Using the records below, report how many lines hold "Pourquoi", with no extra text.

Screenshot grounding data

::::

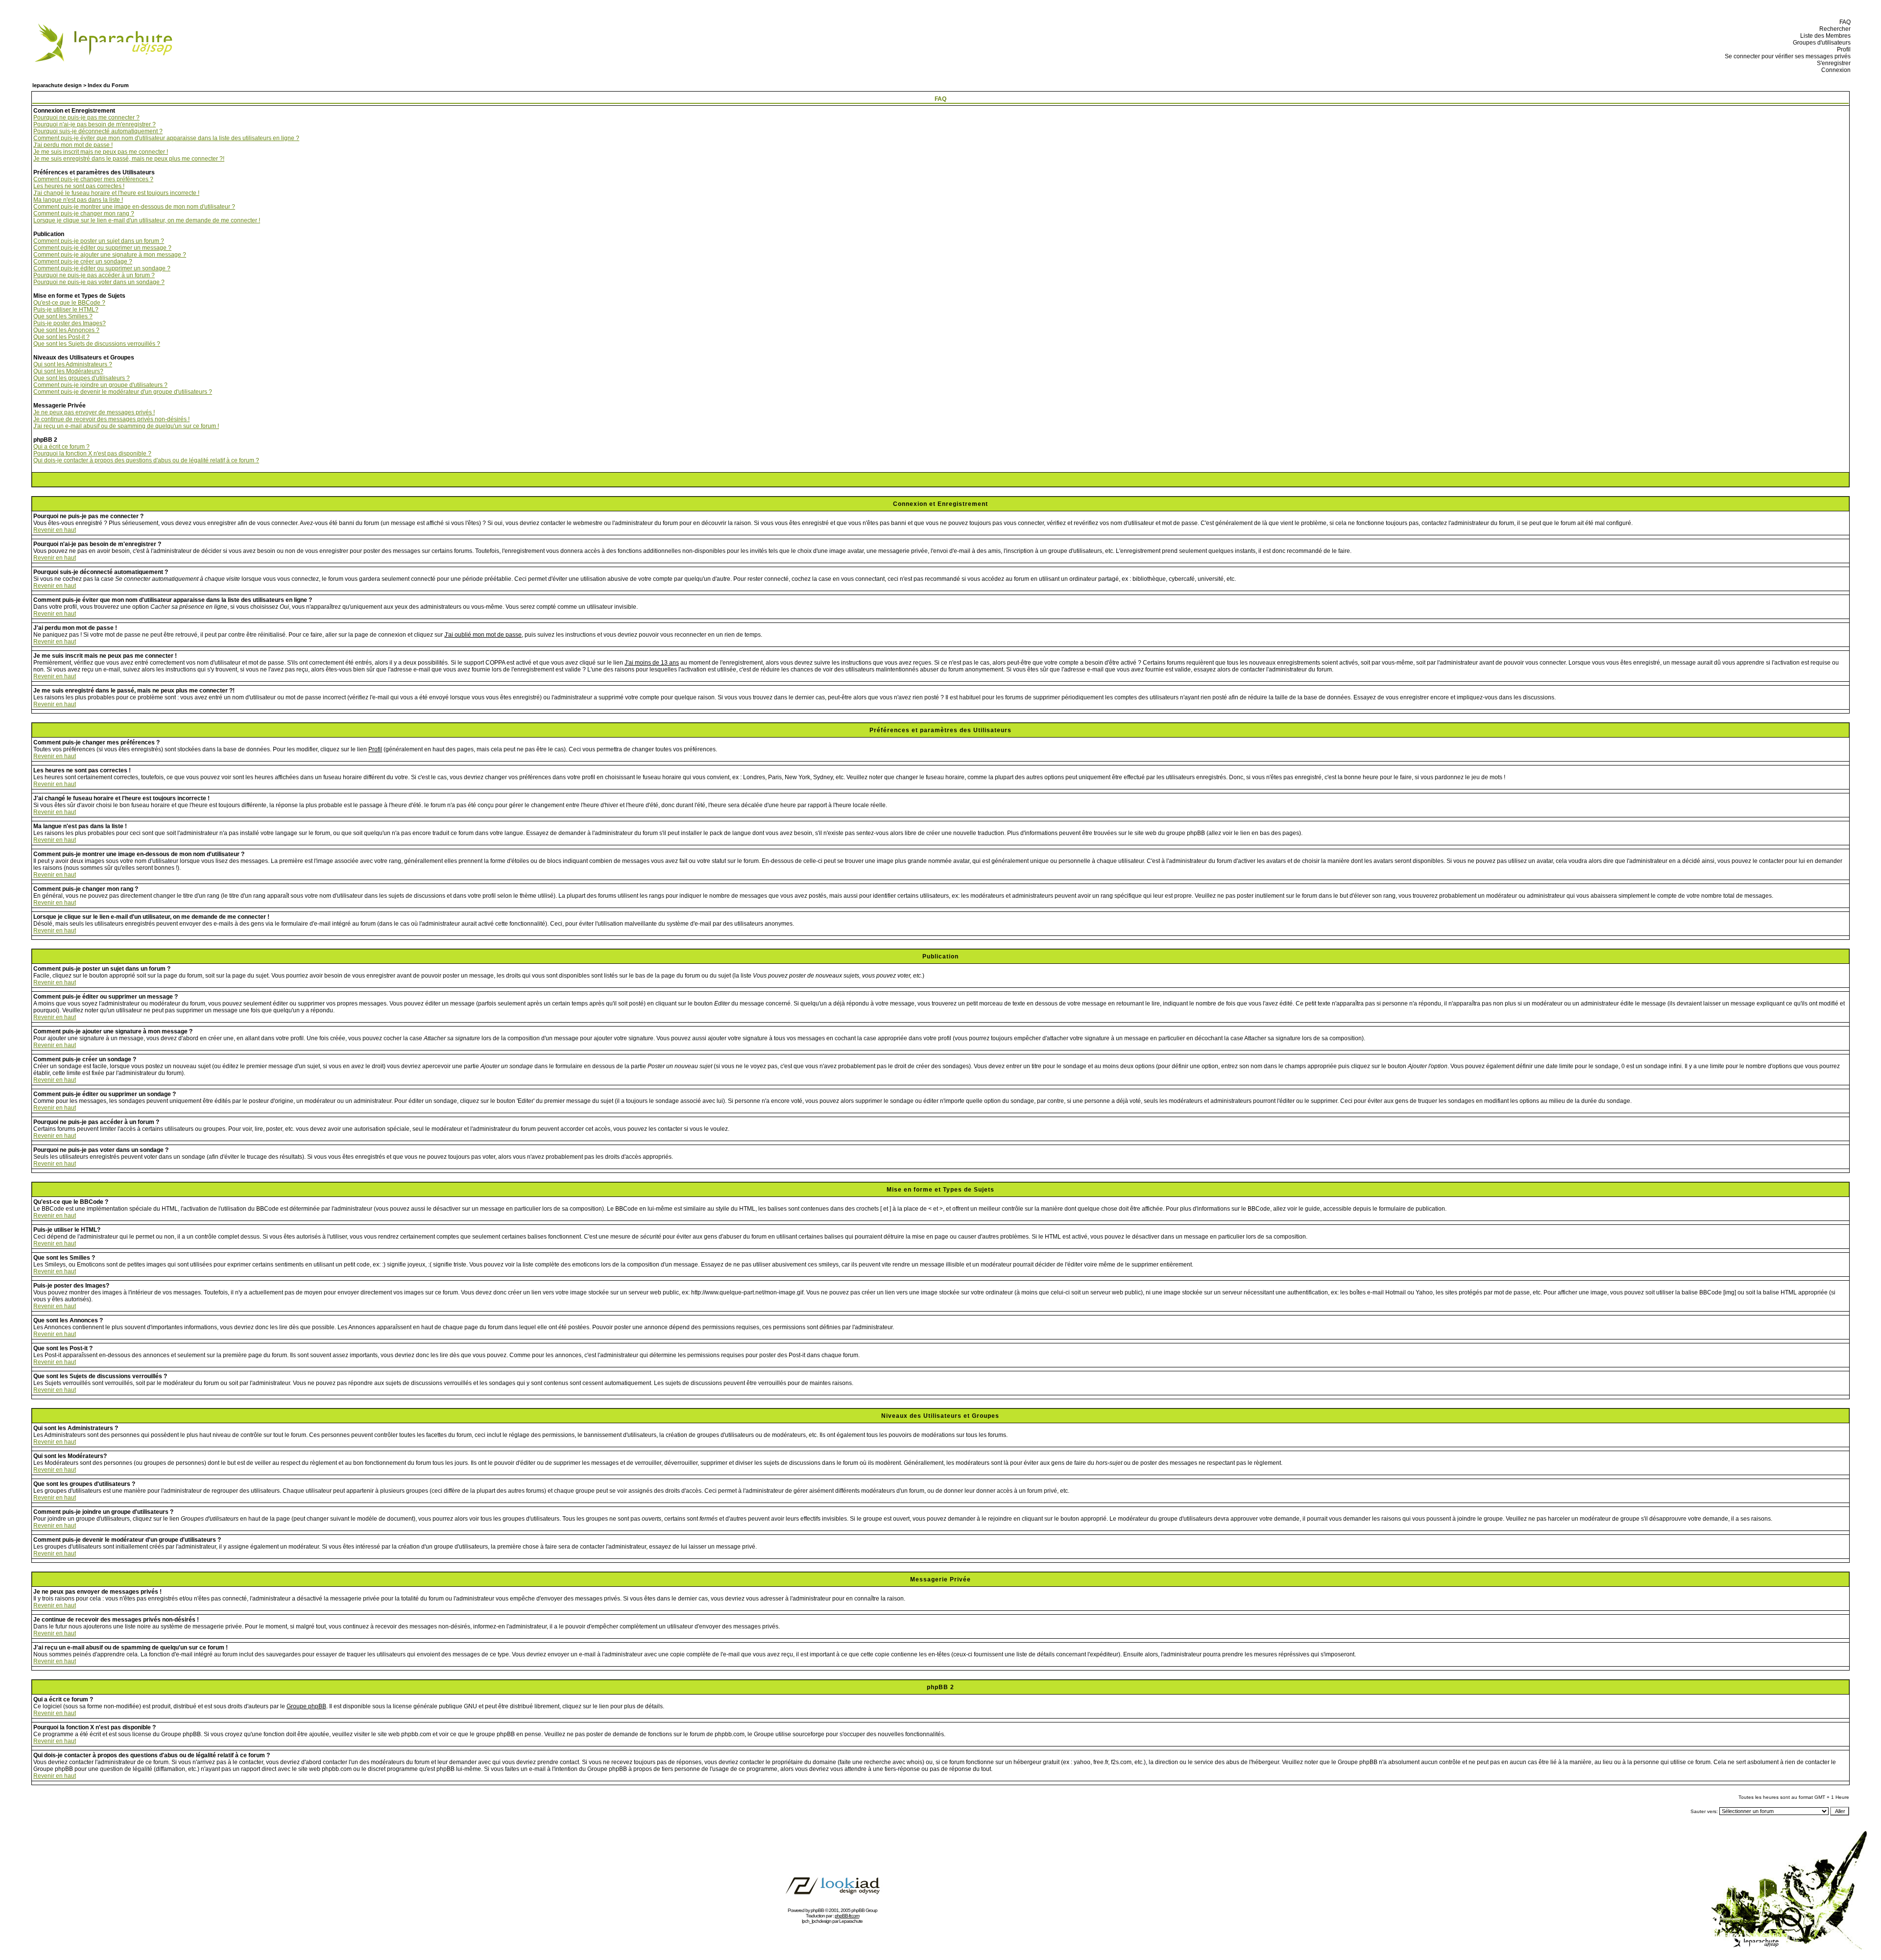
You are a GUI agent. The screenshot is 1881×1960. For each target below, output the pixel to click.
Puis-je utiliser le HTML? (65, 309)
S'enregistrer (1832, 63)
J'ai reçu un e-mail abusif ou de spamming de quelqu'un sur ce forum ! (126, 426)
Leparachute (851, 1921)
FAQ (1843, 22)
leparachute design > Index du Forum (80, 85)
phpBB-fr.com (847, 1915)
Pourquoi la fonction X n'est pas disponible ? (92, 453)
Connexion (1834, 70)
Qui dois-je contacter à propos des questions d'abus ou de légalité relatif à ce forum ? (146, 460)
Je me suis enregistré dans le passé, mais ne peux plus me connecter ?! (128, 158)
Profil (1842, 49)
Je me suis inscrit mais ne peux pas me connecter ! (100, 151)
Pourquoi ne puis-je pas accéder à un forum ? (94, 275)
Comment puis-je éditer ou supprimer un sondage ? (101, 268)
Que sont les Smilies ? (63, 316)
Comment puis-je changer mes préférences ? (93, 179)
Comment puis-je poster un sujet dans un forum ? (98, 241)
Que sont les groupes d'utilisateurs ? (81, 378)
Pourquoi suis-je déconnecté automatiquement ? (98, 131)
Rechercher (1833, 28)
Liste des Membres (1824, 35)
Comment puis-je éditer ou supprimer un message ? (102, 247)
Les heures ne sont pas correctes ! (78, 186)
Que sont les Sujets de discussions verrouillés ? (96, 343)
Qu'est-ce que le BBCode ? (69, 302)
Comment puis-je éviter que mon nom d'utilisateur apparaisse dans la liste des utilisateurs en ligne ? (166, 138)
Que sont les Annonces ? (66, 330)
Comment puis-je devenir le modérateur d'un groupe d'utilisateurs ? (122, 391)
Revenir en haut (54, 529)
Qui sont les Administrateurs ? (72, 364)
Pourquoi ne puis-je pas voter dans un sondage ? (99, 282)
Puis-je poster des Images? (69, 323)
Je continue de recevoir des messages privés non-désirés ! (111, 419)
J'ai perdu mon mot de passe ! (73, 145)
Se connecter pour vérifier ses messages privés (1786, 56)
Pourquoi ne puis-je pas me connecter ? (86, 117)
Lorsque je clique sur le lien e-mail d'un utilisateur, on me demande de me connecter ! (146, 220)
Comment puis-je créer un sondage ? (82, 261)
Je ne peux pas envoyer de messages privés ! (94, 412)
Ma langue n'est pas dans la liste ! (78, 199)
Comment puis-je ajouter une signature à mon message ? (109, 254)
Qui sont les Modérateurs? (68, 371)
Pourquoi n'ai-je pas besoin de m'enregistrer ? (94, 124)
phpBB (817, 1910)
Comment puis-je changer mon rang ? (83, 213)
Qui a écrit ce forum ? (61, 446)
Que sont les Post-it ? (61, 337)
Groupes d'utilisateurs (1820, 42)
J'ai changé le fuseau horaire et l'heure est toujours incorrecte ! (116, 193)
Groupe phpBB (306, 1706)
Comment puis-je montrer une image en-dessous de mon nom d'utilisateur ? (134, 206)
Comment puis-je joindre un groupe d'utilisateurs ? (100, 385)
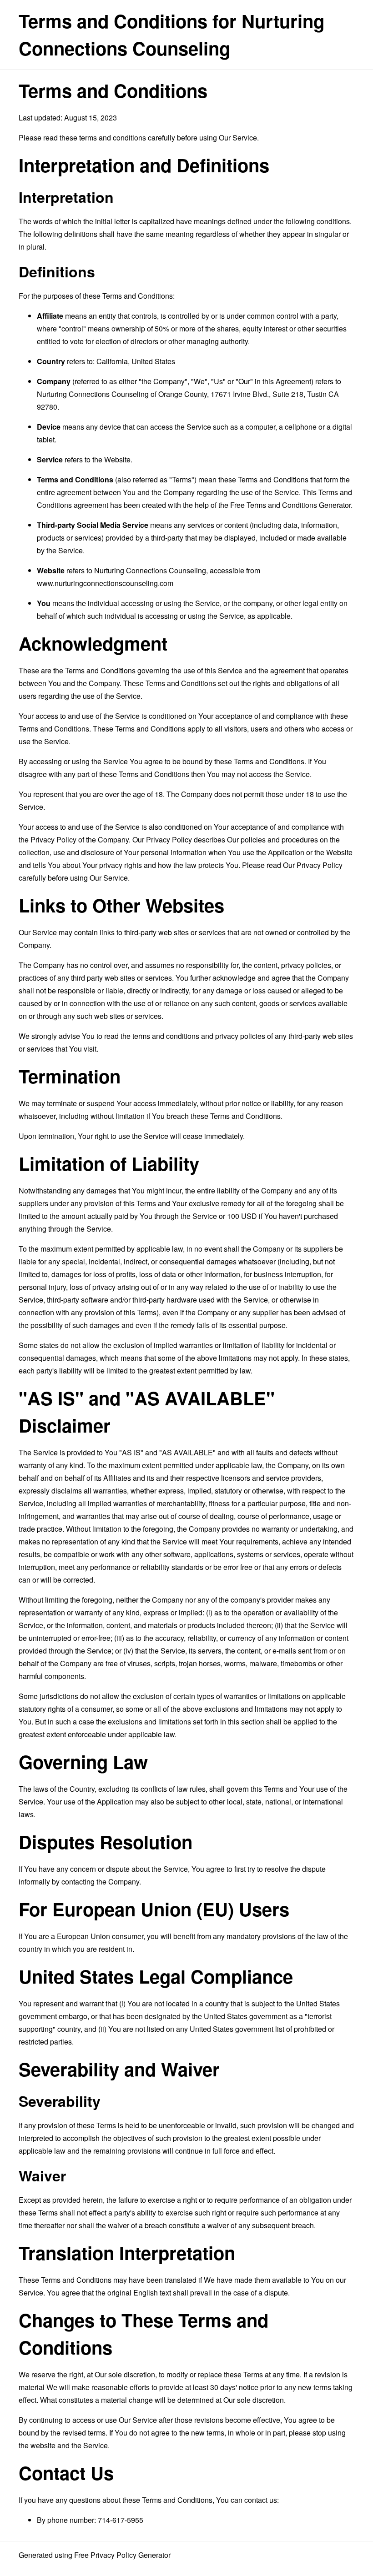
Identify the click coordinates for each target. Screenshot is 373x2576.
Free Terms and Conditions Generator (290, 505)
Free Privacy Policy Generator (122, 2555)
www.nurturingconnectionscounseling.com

::::

▶ _Solution_:
6